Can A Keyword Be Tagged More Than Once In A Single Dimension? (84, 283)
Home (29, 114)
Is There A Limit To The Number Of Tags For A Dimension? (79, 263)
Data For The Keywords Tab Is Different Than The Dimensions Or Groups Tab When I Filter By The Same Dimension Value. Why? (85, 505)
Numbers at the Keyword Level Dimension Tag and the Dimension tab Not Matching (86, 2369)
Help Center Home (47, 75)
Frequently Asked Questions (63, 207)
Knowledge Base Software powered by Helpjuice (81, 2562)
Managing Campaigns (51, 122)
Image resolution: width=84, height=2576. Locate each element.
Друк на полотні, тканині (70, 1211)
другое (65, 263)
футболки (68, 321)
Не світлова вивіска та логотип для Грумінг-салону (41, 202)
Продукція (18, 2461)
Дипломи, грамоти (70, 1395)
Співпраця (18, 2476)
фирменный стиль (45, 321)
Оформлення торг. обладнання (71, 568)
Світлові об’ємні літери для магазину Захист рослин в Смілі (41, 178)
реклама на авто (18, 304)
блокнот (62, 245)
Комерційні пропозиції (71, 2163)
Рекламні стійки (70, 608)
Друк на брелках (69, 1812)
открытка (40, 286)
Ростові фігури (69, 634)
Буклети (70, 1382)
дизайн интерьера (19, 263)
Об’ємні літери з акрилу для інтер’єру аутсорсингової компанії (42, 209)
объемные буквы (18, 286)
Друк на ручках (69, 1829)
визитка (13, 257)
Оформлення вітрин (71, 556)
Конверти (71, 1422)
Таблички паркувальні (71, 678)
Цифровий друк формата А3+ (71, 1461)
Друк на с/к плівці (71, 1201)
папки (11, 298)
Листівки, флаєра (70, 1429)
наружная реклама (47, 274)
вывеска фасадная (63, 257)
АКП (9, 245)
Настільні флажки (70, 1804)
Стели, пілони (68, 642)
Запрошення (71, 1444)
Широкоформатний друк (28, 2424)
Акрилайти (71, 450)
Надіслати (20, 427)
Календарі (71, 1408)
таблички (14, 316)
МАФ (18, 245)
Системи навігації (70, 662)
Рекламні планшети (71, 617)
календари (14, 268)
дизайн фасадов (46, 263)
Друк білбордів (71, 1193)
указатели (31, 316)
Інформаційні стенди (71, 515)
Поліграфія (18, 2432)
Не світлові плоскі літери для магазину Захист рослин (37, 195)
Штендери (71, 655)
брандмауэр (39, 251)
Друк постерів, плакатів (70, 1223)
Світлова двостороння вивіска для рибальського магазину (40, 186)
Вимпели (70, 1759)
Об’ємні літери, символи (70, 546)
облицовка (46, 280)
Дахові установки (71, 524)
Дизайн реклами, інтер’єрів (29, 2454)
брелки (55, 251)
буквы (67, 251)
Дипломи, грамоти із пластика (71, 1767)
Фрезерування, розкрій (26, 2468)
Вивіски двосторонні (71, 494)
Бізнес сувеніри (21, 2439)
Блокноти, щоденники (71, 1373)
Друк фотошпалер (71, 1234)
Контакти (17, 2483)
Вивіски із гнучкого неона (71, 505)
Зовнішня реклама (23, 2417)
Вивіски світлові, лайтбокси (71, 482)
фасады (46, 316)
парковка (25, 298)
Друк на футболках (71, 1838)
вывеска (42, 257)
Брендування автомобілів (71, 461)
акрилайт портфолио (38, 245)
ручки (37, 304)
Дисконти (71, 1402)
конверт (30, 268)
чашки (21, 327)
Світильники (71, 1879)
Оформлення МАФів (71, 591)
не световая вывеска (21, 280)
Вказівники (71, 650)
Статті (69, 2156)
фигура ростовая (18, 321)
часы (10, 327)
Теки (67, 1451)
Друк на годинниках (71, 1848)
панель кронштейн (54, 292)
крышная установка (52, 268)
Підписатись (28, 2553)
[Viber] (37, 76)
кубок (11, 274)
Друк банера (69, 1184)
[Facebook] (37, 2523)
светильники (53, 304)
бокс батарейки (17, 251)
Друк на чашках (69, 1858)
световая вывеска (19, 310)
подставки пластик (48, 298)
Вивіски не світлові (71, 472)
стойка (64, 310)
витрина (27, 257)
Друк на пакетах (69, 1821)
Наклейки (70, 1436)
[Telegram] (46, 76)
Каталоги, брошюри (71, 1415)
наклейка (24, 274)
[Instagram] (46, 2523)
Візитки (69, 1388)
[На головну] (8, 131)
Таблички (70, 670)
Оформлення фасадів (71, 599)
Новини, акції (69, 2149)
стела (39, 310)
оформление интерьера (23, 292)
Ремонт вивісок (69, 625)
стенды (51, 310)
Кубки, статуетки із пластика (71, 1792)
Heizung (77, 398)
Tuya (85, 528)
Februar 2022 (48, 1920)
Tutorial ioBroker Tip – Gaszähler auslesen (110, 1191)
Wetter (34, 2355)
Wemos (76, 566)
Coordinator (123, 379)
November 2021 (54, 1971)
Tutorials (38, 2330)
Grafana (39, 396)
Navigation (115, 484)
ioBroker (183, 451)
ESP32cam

§ **Task**
Would you please return all lines from the listing above that contain "вывеска"?

§ **Task response**
вывеска фасадная (63, 257)
вывеска (42, 257)
не световая вывеска (21, 280)
световая вывеска (19, 310)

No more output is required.